I don't know if there was ever a point when I wasn't in real estate. I grew up in a Real Estate Family. I can remember my mother studying to take her license exam in 1962. In my mind's eye, I can see her sitting in the shade of a peach tree out in the back yard, reading the book that the State of Texas provided people to prepare them to take the real estate license exam. There weren't any classes or real estate schools. You just took a test to get a license. At that point, a person just made a decision about which type of exam they wanted to take, Salesman or Broker. My mom said that she didn't see any reason to not take the Brokers exam, so she did. She ended up as the President of the Women's Counsel in our town. Participation in that group gave her a lot of pleasure over the years. I have her President's pin in my jewery box. It is one of my treasures.
My mom liked to buy little houses that she used as rentals. My dad always referred to them as "your mother's old dogs". He was right. They were. But, 40 years later, we still have 4 of those properties and they are still making money for us. There is a reason they call it REAL estate. It doesn't go away. It is very, very real.
As a child it was common for me to have to help clean up a place after a tenant had moved out. It seems as if it was always my job to clean the dead vegtables out of the refrigerator. As I threw limp carots into the trash, I swore I would find another way to make a living. Believe me, I looked. But, I always came back to what I know best and love most. And here I am, all these years later.
I did my first real estate deal in 1976 and I have never looked back. For many years I just did deals for myself, buying and selling properties. Another thing that I did was I was part of an effort that resulted in the creation of a small subdivision. We did the utility installation, built the roads, filed the plat, marketed the properties, privately financed the sales and then serviced the loans. I got to hand-amortize those mortgages. I bought my first computer specifically to deal with calculating the interest on those loans.

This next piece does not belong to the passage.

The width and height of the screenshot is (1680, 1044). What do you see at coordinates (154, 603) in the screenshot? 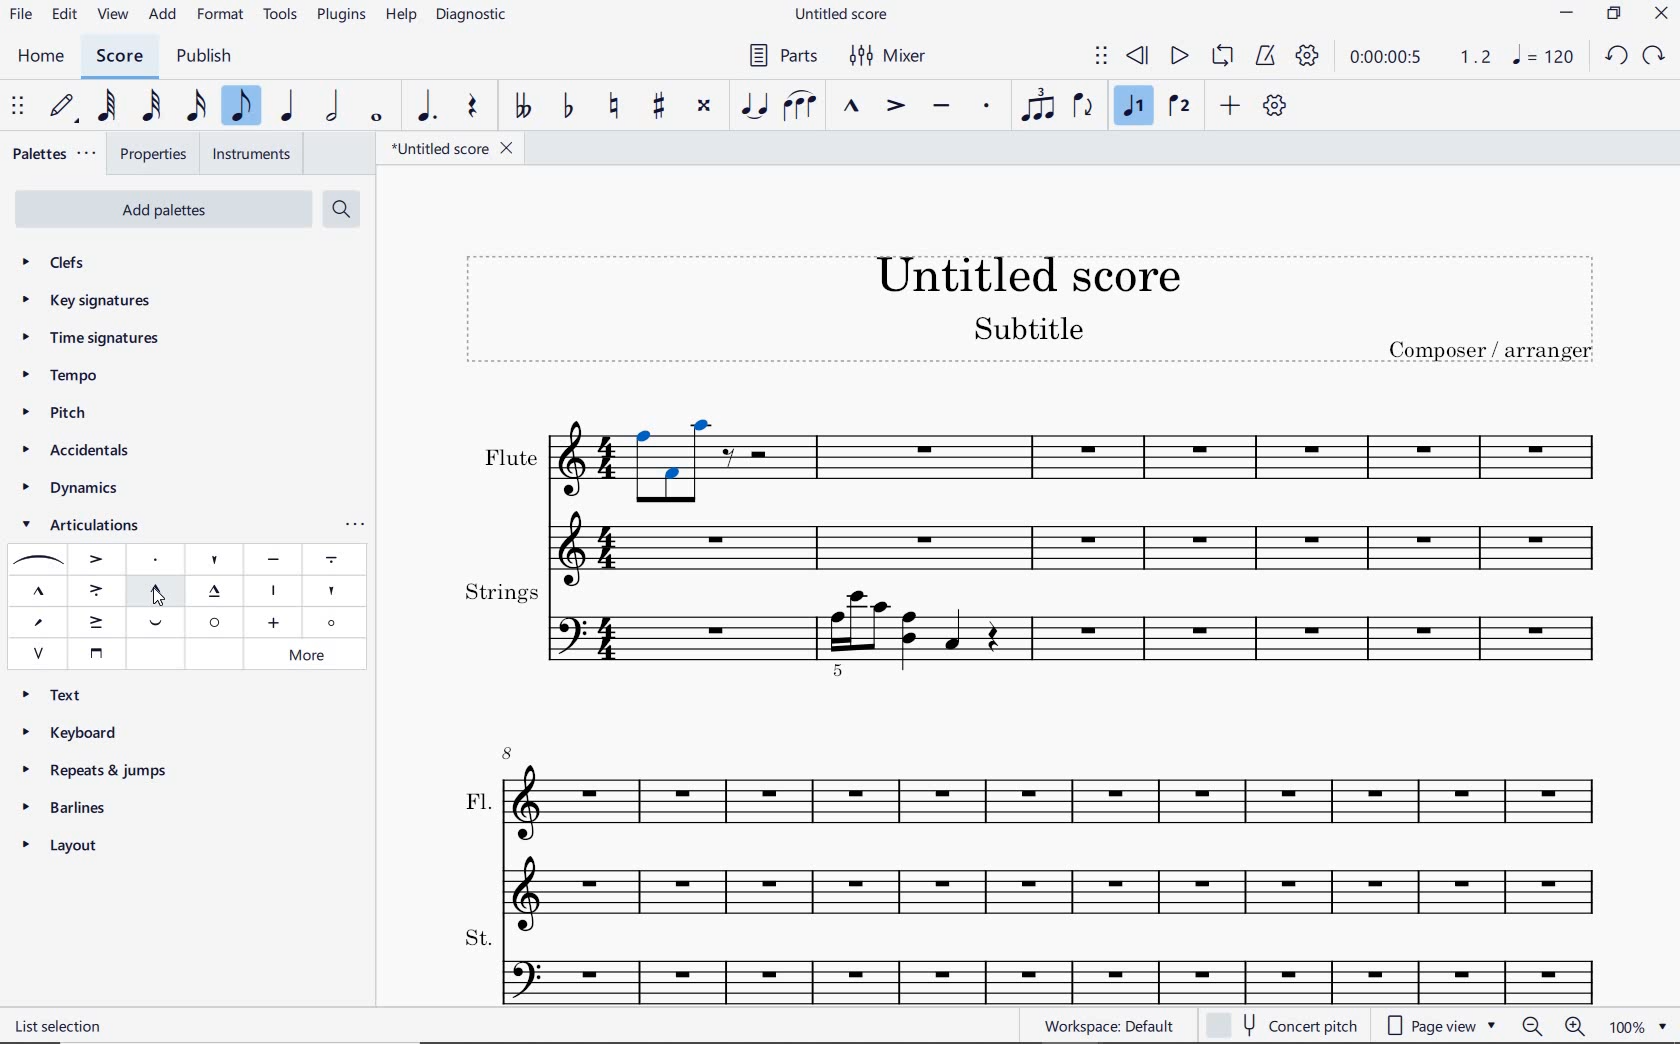
I see `cursor` at bounding box center [154, 603].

At one point, I worked for a lender, doing document preparation. That job lasted for a couple of years. During another period, I worked for a title company, cleaning up title issues. That job really was fun. I had a desk at the back of the abstract plant and I did the detective work needed to clean up files where title issues had developed. It was also the only time in my life where I only worked 40 hours a week. They made me go home at 5. I hardly knew how to deal with THAT! I'd walk out the back door of the title company at 5:05, look around and say to myself "now what?" It was a really strange sensation to have my work-day end before bedtime.
Something else I have done is mess with old houses. If you want to understand how a house is built, try taking it apart and putting it back together. There is a learning curve there for just about everybody. Have you noticed that on most job sites, there is someone who gets to do the pointing? Usually that is my job. I get to point and say "that still needs fixing!". That is an important job, believe me!
I haven't always been the Inspector on the job site. Every now and then I have done the work. I remember one time, reframing the floor of a rent house bathroom by myself. I started to hang a floor joist. There I was, with my feet on the dirt under a pier-and-beam house, when I suddenly realized that a level might be a really handy tool to have at that moment. It still makes me laugh.
In 1998, my life changed dramatically. Part of that change was that I moved to a new town. I decided to go on and get my license and build a new life in a new town on the foundation of the large baseline of information I had accumulated over my lifetime. So, there I was, in a town where I didn't know anyone, where I didn't know the names of the streets, trying to sell real estate. It made sense to me at the time that I did it, but it wasn't easy. I rapidly discovered that although I knew a whole lot about real estate in general, I didn't know anything at all about sales. Nada. And, it took me quite a while to climb up on that horse and start trotting down the road. But I got it figured out and now I go down the road pretty consistently at a pretty fair clip.
And, that is the story of my life in real estate.